皆に聴こえないよう玉座の傍でつぶやいた呂丞相に、詠帝は静かに微笑んだ。
「すべて彼らが活躍してくれたおかげだ。朕は、座していただけだよ」
 審理は終了した。詠帝は玉座から立ち上がり、結蘭たちのもとへ赴く。
「皆、御苦労であった。特に黒狼校尉……。どうかこれからも軍府に在籍して、そなたの力を発揮してほしい。あらゆることに便宜を図ろう。それが儀国からの、そなたに対する償いと思ってほしい」
「もったいないお言葉にございます」
 黒狼は膝をつき、頭を垂れた。
 彼の過去が少なからず報われて、結蘭は感慨に胸を熱くした。黒狼と共に、詠帝に礼を執る。

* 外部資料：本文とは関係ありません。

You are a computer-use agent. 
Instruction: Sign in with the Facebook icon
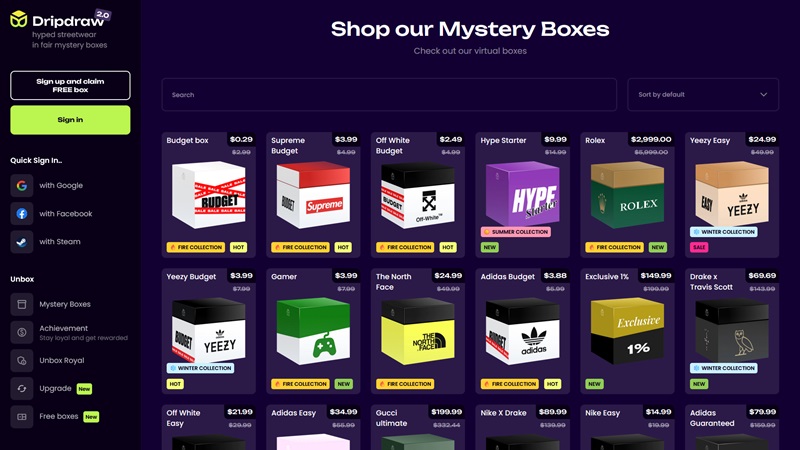click(21, 214)
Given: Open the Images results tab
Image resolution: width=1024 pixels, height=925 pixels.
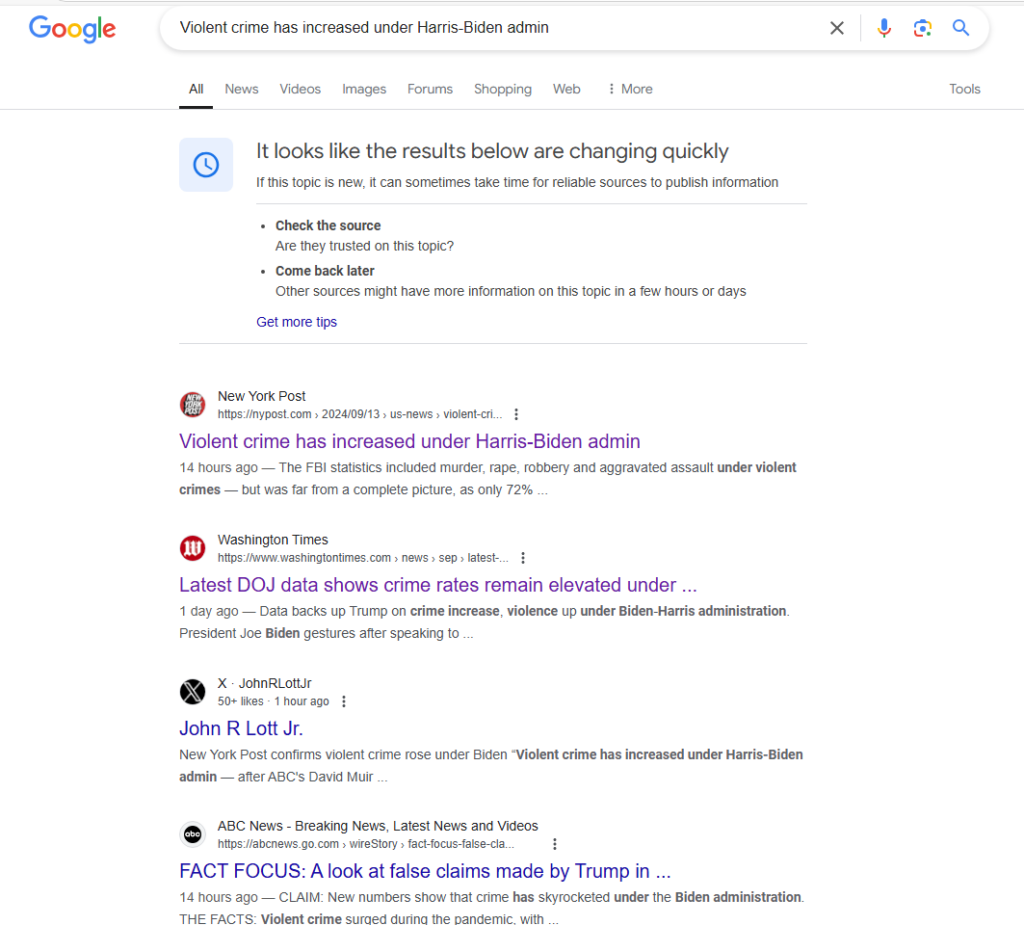Looking at the screenshot, I should (x=364, y=89).
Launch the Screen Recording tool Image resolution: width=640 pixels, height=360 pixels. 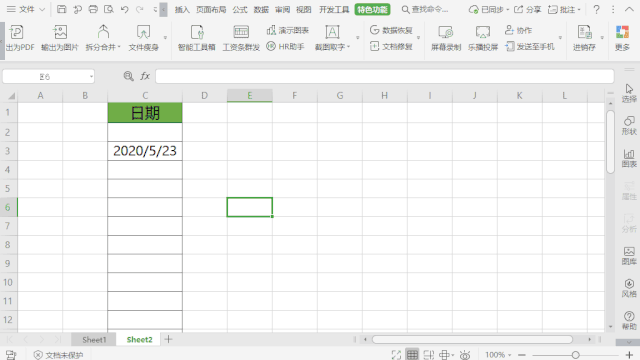point(446,32)

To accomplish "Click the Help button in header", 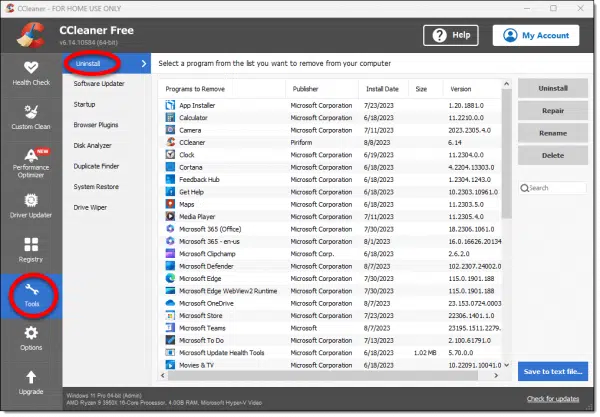I will (450, 35).
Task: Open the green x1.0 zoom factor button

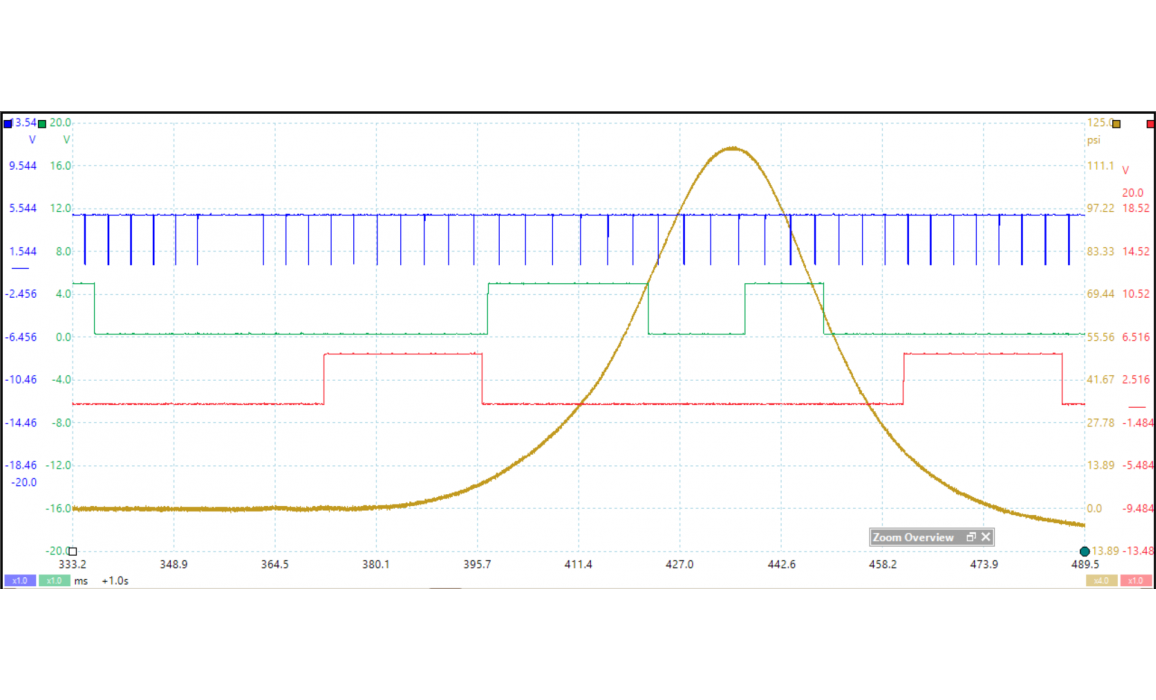Action: click(x=54, y=581)
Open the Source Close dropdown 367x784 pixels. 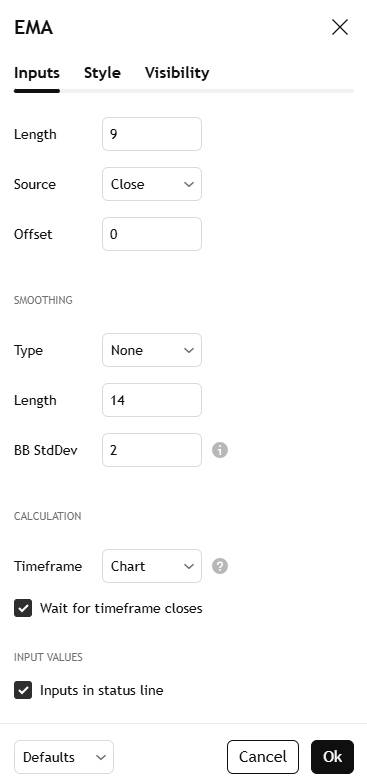click(152, 184)
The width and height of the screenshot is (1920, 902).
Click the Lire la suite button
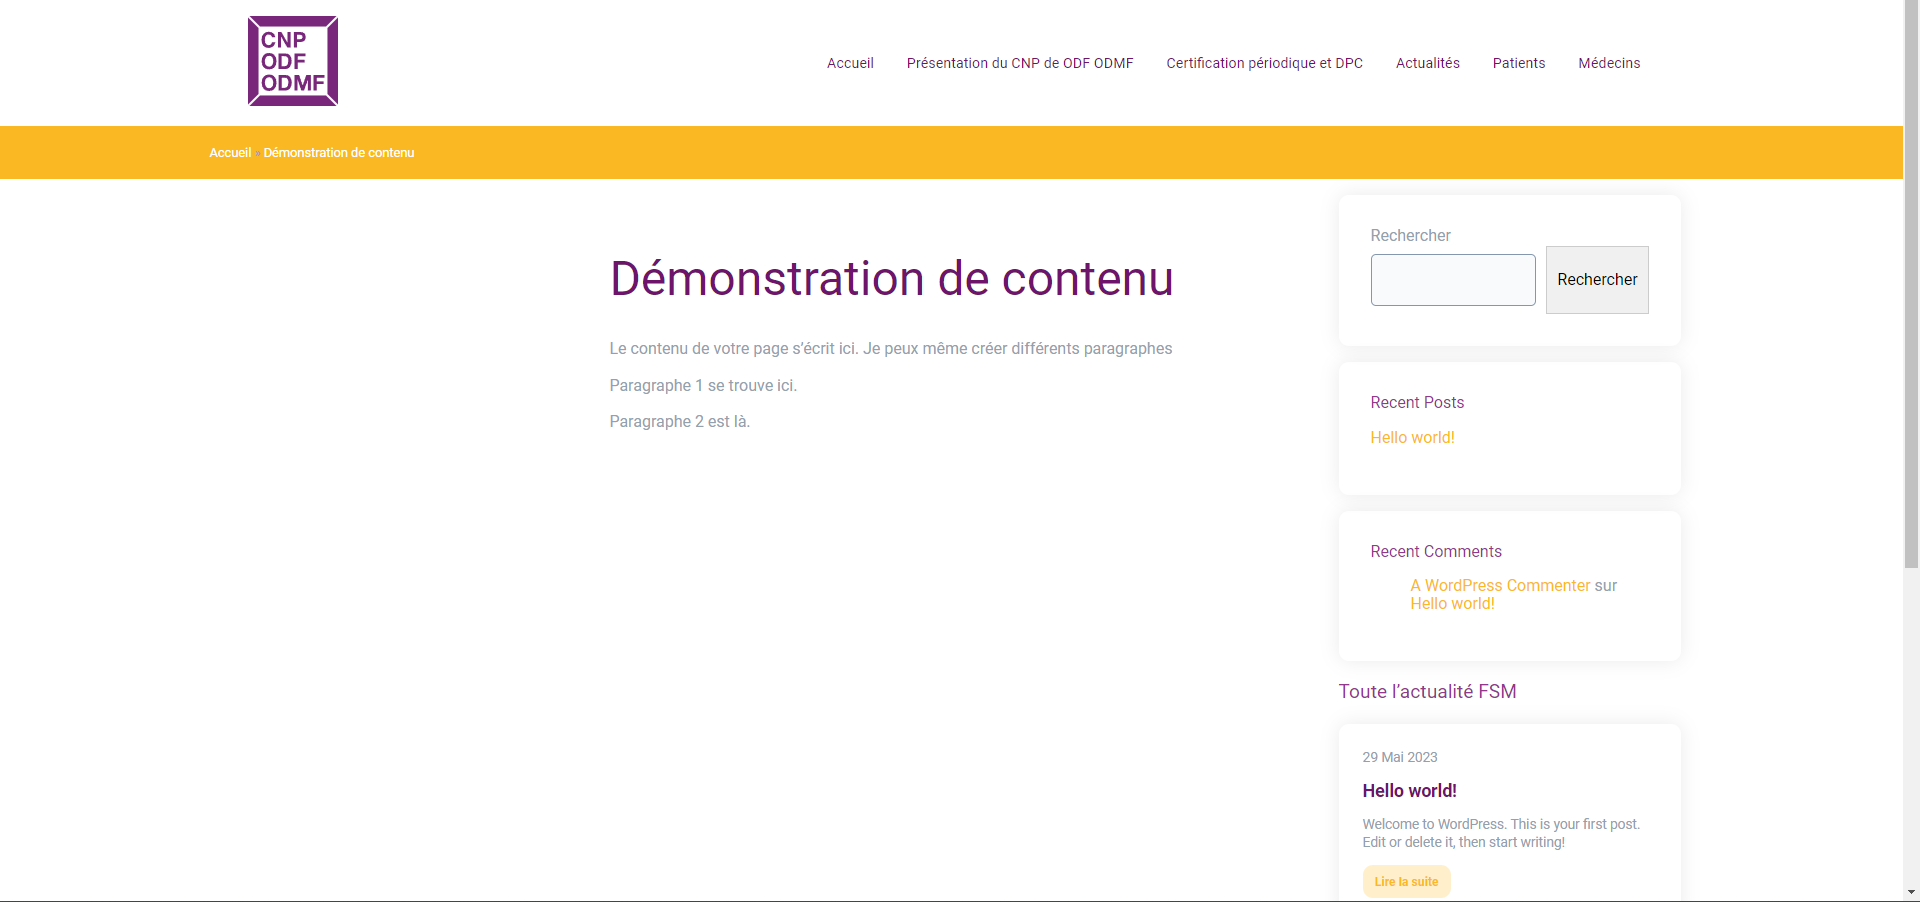[x=1405, y=882]
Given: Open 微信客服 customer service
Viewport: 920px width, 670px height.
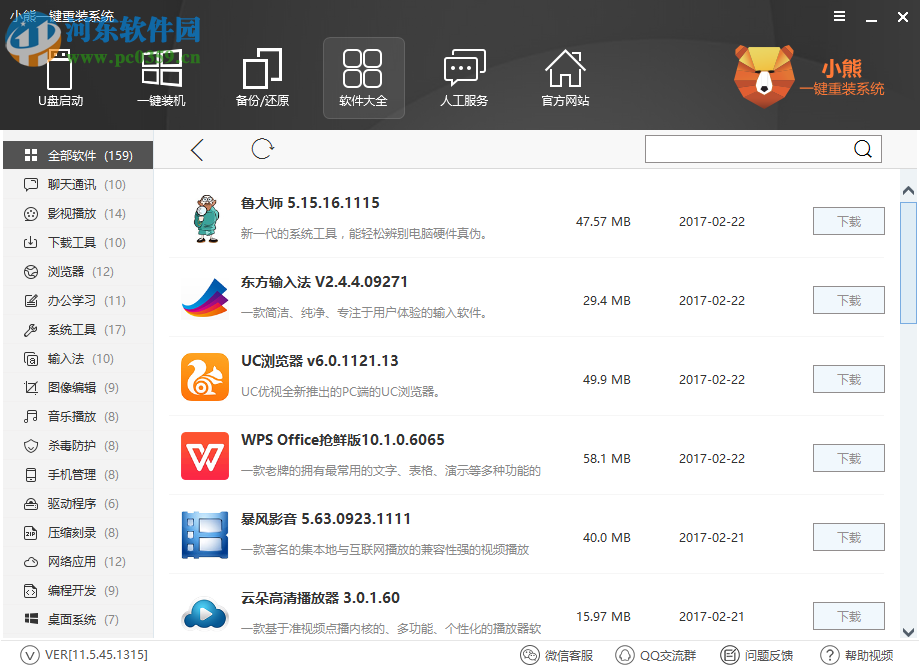Looking at the screenshot, I should 556,655.
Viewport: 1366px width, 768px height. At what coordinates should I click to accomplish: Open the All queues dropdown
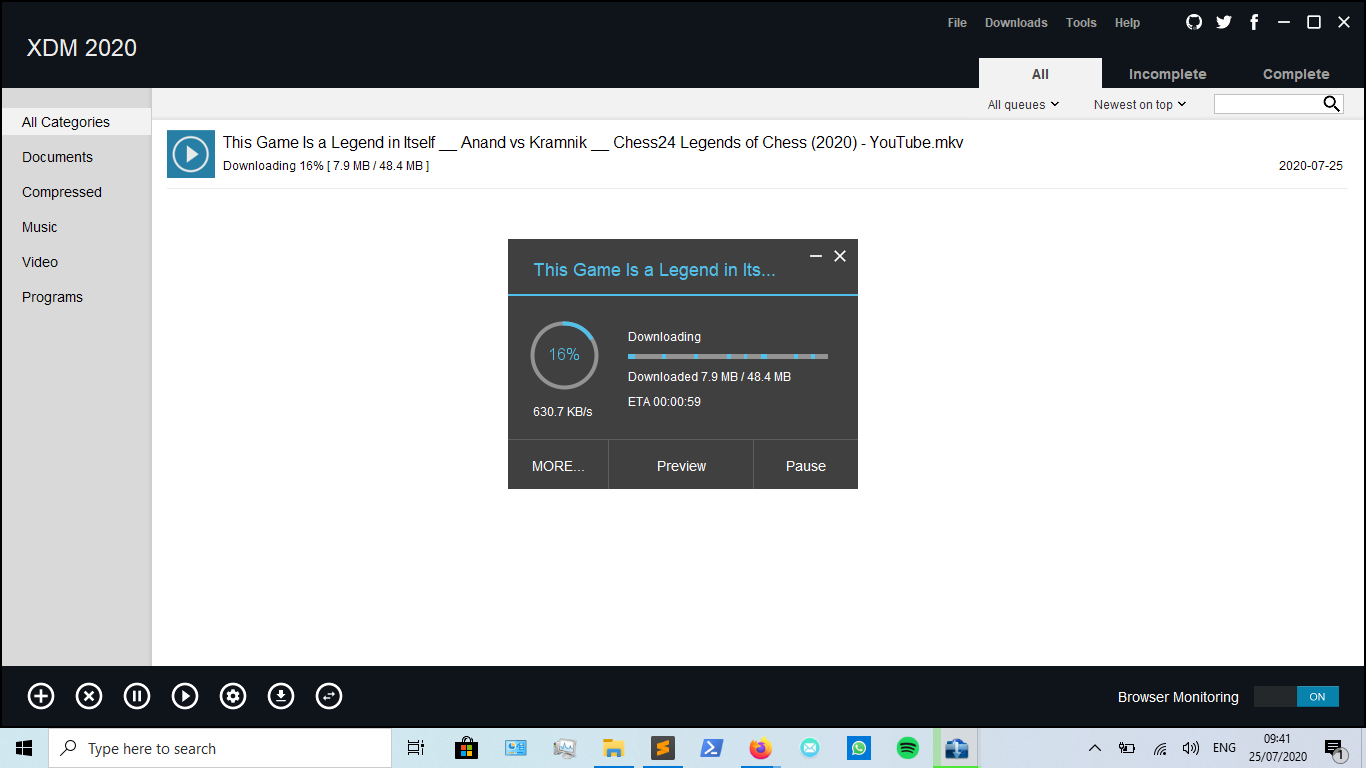1022,104
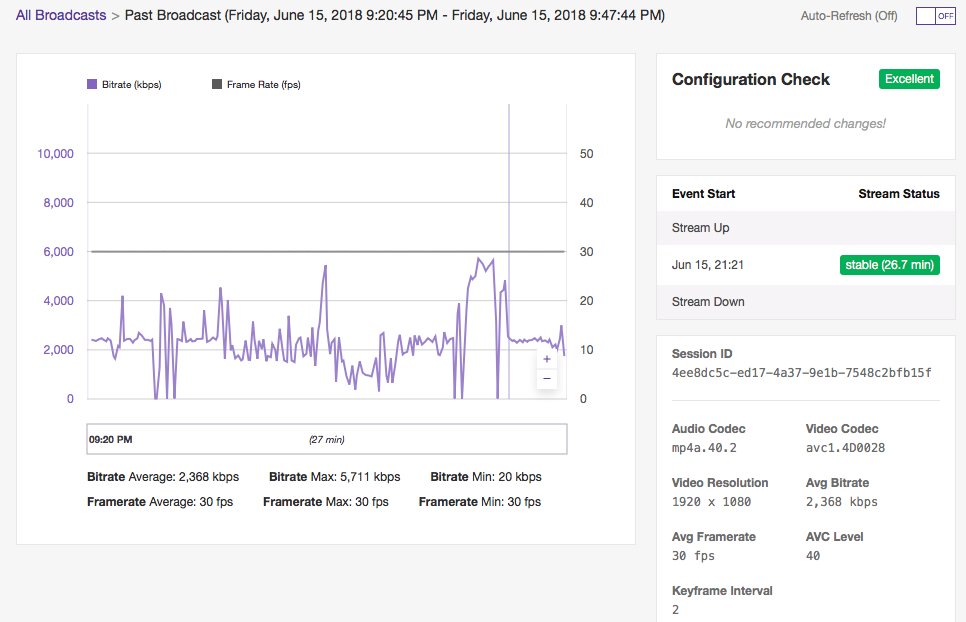Click the Session ID value text
Image resolution: width=966 pixels, height=622 pixels.
point(801,373)
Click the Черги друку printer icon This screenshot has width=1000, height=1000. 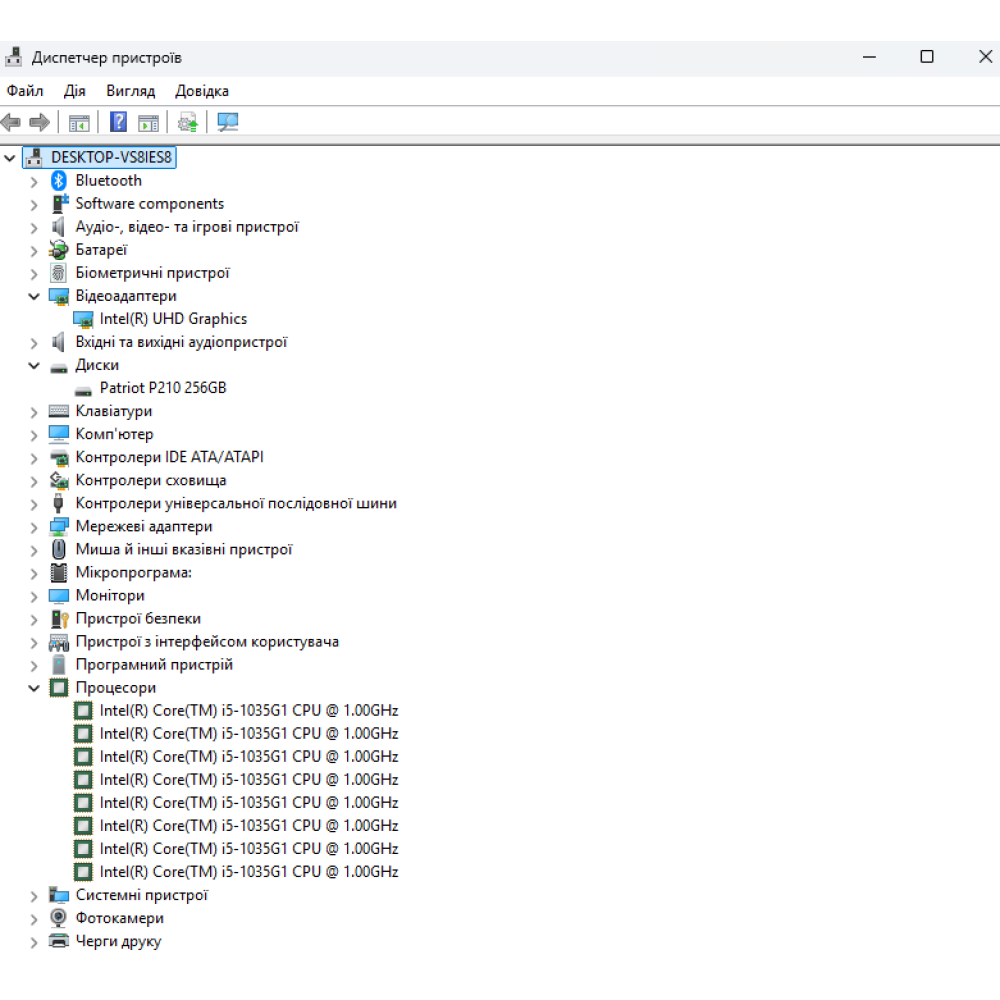[x=59, y=941]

「姉上もよく頑張ってくれた。金色の蝶が永寧宮から飛び立つ奇跡を、朕も見届けた。姉上の力がなくば事件は解決できなかっただろう」
「ありがとう。あの蝶は伝説の金色蝶で、私はずっと話をしたいと思っていたの」
 金色蝶はとても美しく、そして凜々しい存在だった。
 幼い頃からの夢が叶えられた。
 そして、事件も無事に解決できた。
 それは結蘭に特別な力があったからではない。
 黒狼が、傍にいて力を貸してくれたおかげなのだ。
「ありがとう。黒狼のおかげよ」
 感謝を告げると、黒狼は瞬きをひとつして結蘭の瞳を見返した。
「俺はなにも。結蘭が、頑張った結果だろう」
 微笑みが殿に広がる。
 優しい春風が、そっと皆の衣を撫でていった。